OSHA -- 2006



Secretary of Labor v. Cagle's Inc.   (OSHA Review Commission)

Chemical-specific training under HazComm standard

On 4/19/00, the NAM filed a brief urging the Secretary of Labor to hold that the Hazard Communication Standard, 29 C.F.R. ยง 1910.1200, does not require chemical-specific training. At present, the standard does not require that employers tell employees the name of each hazardous chemical, the hazard it poses and the precautions it requires. OSHA has now instructed its compliance officers that employers must make employees "specifically aware" which hazard category a chemical "falls within" -- which is chemical-specific training.
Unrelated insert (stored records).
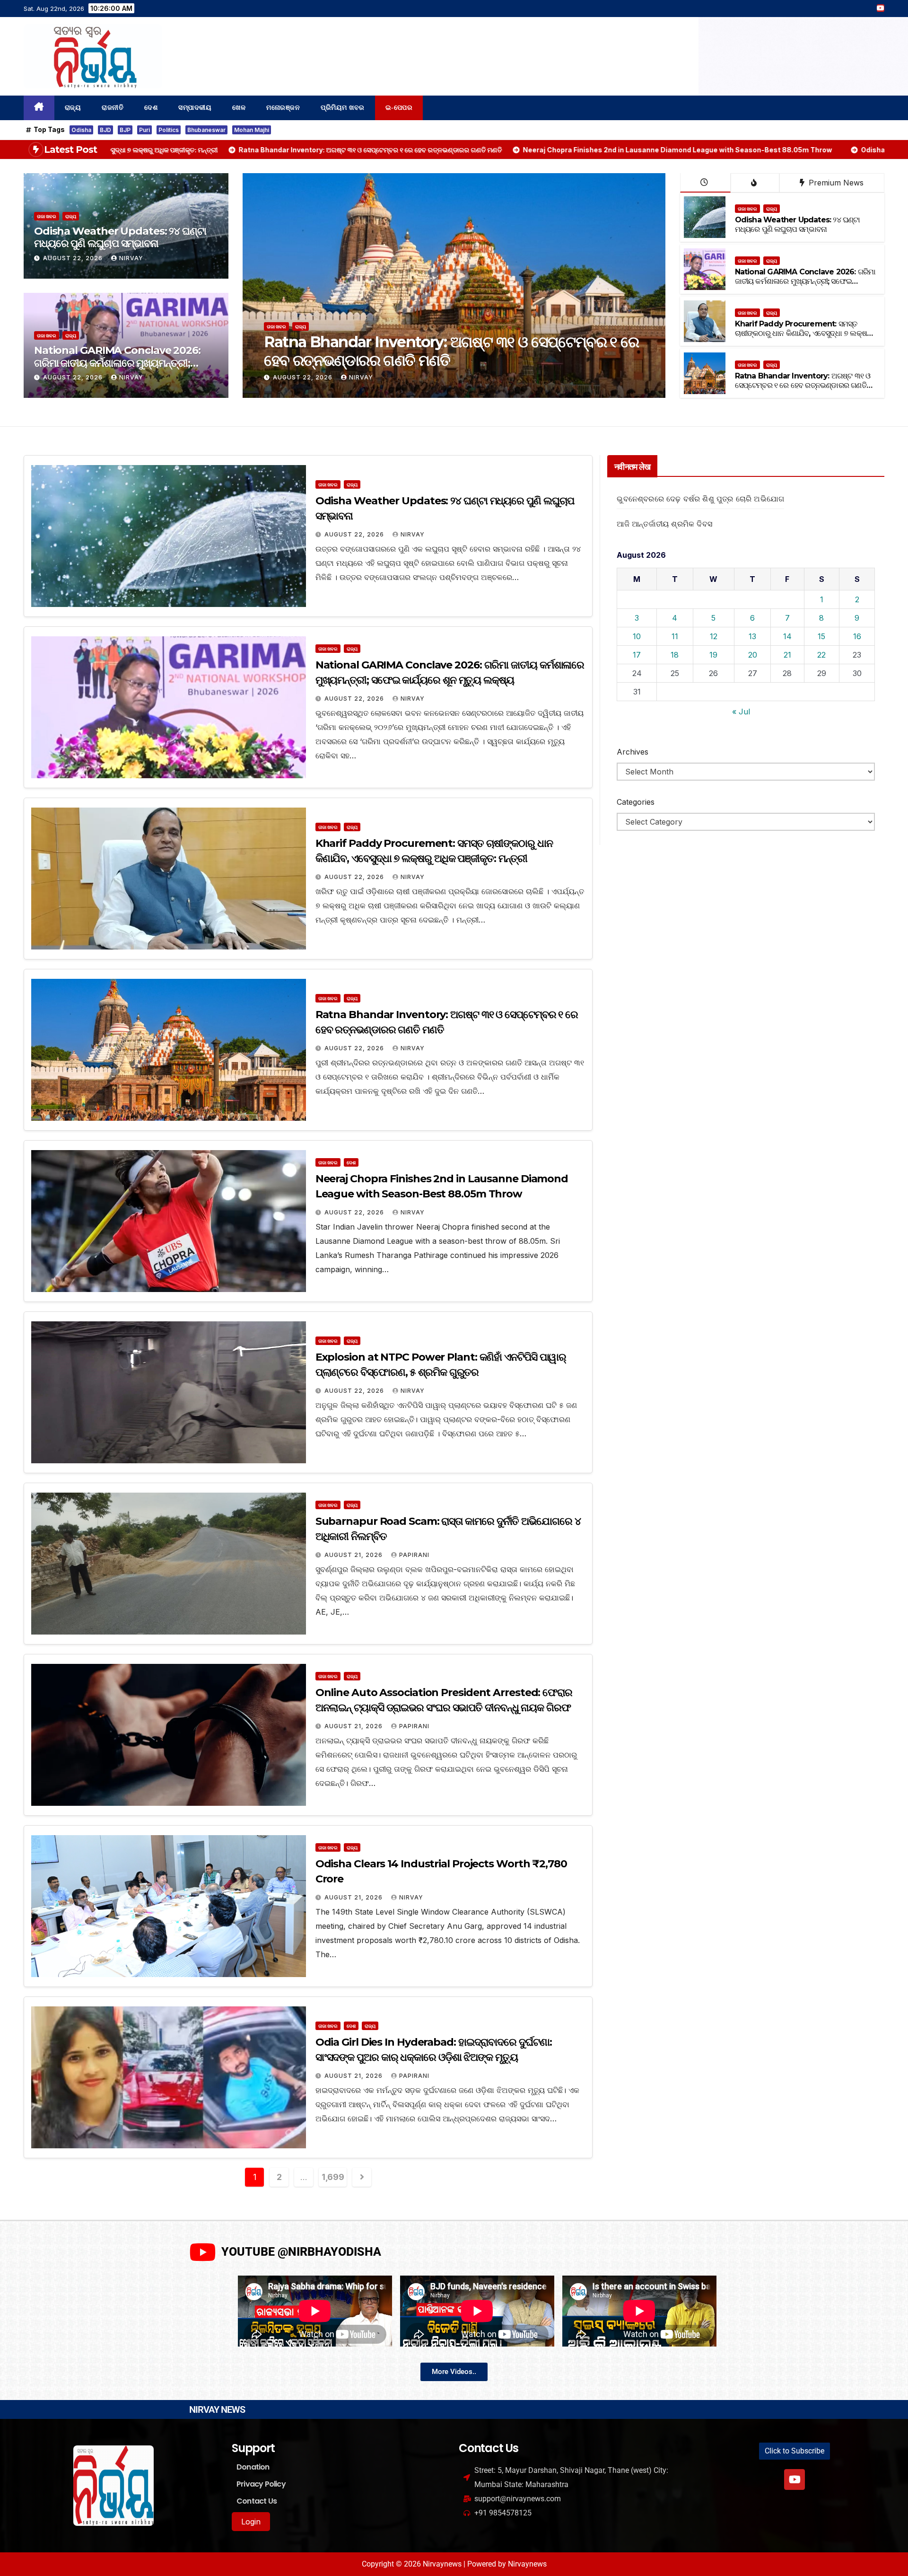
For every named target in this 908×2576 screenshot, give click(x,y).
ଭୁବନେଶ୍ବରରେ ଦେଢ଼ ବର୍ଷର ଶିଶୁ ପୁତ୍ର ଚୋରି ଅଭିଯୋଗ (700, 498)
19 (713, 654)
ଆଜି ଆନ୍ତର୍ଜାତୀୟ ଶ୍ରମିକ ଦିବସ (664, 523)
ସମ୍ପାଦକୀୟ (194, 107)
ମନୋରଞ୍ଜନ (283, 107)
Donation (253, 2467)
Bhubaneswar (206, 129)
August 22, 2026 (74, 258)
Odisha (81, 129)
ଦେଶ (150, 107)
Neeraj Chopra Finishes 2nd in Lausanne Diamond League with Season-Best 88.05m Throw (442, 351)
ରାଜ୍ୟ (73, 107)
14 (787, 636)
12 (713, 636)
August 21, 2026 (354, 1554)
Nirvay (131, 258)
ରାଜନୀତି (112, 107)
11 (675, 636)
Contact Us (256, 2501)
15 (821, 636)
That is an infeasible, if not impossible, burden to carry, for many of the Nation's workplaces contain hundreds or thousands of chemicals. Chemical-specific training is also of dubious worth because, as the Secretary's rulemakers have acknowledged, employees could not reliably recall the massive amount of chemical-specific information that would be required if the interpretation here were upheld. The standard makes clear that conveying chemical-specific information is the function of the material safety data sheet and the label.

The Review Commission ruled in September, 2006 that the hazard communication standard does not require employers to provide chemical-specific training. Instead, it allows them to provide chemical-specific training, but they can also satisfy the regulation by providing training about the categories of hazards present in a workplace, and where they are. Material safety data sheets are used to identify chemical-specific hazards.